• EXERCISE INPUT:
-----

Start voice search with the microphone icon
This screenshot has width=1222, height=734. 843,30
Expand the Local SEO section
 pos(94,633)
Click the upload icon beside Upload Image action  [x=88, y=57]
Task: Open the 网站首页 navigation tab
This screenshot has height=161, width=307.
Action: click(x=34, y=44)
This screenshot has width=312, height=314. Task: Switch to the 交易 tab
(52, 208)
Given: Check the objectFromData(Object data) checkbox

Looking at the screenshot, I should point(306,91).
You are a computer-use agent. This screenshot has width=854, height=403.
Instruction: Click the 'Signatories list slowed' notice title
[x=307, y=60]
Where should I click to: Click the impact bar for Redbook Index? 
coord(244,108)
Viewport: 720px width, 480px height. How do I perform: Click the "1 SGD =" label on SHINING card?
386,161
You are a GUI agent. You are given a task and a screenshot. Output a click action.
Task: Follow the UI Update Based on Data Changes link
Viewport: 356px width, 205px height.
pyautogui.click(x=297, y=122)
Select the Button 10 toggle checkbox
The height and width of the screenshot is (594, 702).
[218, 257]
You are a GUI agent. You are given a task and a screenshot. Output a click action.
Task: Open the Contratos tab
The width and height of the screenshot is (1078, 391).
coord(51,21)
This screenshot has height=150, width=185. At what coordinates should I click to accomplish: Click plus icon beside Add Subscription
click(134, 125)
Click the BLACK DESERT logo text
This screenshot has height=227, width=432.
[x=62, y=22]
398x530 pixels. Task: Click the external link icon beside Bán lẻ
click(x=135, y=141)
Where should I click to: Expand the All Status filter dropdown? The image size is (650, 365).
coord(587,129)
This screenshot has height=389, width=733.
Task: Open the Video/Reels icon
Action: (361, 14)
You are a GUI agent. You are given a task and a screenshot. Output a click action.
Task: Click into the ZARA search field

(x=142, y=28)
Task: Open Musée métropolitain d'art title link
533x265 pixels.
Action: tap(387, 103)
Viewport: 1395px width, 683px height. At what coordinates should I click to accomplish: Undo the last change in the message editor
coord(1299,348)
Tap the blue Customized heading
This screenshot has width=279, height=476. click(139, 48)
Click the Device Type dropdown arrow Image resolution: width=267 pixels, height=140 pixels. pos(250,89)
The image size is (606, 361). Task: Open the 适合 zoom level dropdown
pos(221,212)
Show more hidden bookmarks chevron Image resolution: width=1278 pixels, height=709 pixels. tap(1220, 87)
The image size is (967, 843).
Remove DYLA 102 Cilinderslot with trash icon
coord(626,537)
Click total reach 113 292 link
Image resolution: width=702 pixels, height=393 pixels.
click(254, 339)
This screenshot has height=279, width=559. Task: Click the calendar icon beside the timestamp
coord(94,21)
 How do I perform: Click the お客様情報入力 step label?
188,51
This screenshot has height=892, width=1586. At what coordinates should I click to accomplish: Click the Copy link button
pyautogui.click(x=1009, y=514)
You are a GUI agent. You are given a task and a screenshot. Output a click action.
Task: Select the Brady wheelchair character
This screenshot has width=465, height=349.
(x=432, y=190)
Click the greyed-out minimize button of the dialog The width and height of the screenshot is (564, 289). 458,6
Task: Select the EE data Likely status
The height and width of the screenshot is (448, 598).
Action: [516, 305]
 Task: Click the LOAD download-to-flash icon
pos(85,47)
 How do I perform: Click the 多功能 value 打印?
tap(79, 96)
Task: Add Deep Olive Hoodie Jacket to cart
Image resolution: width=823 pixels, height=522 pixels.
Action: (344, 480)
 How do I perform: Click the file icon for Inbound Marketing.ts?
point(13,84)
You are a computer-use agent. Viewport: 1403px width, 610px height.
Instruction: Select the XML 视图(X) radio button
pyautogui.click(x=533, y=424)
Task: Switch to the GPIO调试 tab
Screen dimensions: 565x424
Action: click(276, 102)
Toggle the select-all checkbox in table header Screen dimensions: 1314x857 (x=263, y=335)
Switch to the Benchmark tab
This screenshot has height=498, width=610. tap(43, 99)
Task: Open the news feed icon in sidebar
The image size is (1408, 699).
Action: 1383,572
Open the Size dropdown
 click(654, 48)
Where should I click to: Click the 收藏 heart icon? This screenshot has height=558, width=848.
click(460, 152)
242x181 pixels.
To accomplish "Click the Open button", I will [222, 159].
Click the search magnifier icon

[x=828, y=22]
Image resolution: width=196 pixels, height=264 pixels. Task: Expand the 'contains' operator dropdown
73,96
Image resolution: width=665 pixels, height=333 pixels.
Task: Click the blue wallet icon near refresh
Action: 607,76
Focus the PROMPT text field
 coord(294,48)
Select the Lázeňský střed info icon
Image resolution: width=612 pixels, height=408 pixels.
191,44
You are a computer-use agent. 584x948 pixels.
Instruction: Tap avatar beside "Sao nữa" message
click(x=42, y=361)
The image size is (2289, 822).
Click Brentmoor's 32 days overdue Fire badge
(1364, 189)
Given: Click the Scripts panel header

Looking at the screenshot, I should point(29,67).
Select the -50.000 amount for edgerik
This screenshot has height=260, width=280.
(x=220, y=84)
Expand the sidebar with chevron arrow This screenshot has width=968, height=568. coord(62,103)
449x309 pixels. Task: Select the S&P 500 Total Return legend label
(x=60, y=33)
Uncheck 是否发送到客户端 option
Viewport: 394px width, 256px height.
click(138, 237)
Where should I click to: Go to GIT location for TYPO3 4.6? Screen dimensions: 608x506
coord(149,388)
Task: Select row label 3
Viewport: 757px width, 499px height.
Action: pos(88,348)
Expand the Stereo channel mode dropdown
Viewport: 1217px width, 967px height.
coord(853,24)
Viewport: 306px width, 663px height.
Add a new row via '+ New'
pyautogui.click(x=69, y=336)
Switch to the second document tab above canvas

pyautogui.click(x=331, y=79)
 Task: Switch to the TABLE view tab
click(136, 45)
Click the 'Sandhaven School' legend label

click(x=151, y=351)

-----

• WORK REQUEST: Look above for the line holding "Click the greyed-out" and the line holding "Toggle the select-all". Retype both, and every line between them, word for word and nothing else.

• RESPONSE TO THIS TASK:
Click the greyed-out minimize button of the dialog The width and height of the screenshot is (564, 289). 458,6
Task: Select the EE data Likely status
The height and width of the screenshot is (448, 598).
Action: [516, 305]
 Task: Click the LOAD download-to-flash icon
pos(85,47)
 How do I perform: Click the 多功能 value 打印?
tap(79, 96)
Task: Add Deep Olive Hoodie Jacket to cart
Image resolution: width=823 pixels, height=522 pixels.
Action: (344, 480)
 How do I perform: Click the file icon for Inbound Marketing.ts?
point(13,84)
You are a computer-use agent. Viewport: 1403px width, 610px height.
Instruction: Select the XML 视图(X) radio button
pyautogui.click(x=533, y=424)
Task: Switch to the GPIO调试 tab
Screen dimensions: 565x424
Action: click(276, 102)
Toggle the select-all checkbox in table header Screen dimensions: 1314x857 (x=263, y=335)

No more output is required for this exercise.